Work instruction.
Give back word for word every line from the one that includes "Zustimmen (144, 2448)" through the last line of the listing, and nothing besides.

——

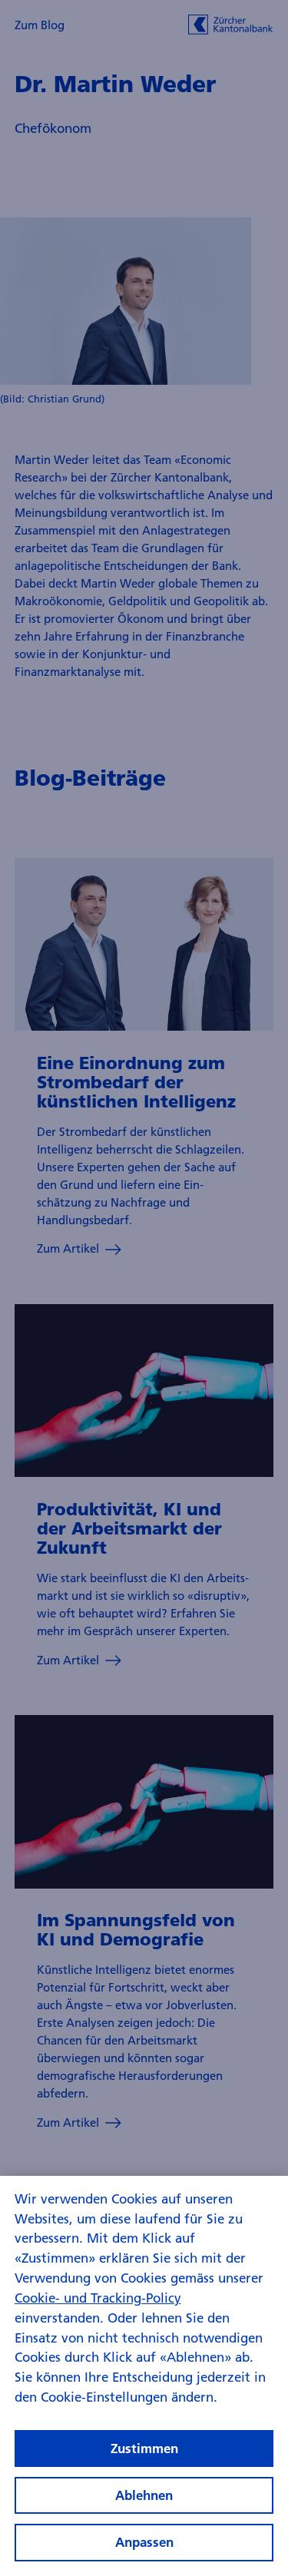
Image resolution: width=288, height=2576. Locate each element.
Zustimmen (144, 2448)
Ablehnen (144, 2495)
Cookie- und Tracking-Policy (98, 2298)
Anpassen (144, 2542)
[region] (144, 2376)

——

Answer section.
Zustimmen (144, 2448)
Ablehnen (144, 2495)
Cookie- und Tracking-Policy (98, 2298)
Anpassen (144, 2542)
[region] (144, 2376)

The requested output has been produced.